Locate each line in the records below that contains the string "button" and copy those lines out. Letter case must match.
--- START Input data ---
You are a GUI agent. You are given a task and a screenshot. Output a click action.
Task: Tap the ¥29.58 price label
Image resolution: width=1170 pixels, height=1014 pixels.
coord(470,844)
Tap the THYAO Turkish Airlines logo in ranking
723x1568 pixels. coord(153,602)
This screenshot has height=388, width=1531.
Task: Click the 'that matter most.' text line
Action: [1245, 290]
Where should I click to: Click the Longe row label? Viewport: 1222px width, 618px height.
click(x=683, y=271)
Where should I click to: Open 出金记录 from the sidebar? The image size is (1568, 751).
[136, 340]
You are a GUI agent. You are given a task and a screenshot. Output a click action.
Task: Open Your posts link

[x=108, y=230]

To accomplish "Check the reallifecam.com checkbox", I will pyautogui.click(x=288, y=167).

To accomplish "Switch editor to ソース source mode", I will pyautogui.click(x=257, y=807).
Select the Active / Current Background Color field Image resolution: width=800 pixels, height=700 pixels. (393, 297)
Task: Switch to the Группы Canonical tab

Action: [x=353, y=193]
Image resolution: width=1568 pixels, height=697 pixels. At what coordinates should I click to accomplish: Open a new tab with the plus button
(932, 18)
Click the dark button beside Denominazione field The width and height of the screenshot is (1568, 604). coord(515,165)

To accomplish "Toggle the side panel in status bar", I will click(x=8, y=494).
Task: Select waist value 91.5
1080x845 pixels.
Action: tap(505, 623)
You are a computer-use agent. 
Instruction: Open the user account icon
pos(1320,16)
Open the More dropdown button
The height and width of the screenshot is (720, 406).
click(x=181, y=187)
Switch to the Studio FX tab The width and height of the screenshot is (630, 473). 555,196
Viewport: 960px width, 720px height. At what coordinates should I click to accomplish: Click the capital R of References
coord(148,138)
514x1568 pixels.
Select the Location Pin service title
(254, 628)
--- END Input data ---
Response to this task:
Image resolution: width=1568 pixels, height=697 pixels. At what coordinates should I click to accomplish: Open a new tab with the plus button
Click the dark button beside Denominazione field The width and height of the screenshot is (1568, 604). coord(515,165)
Open the More dropdown button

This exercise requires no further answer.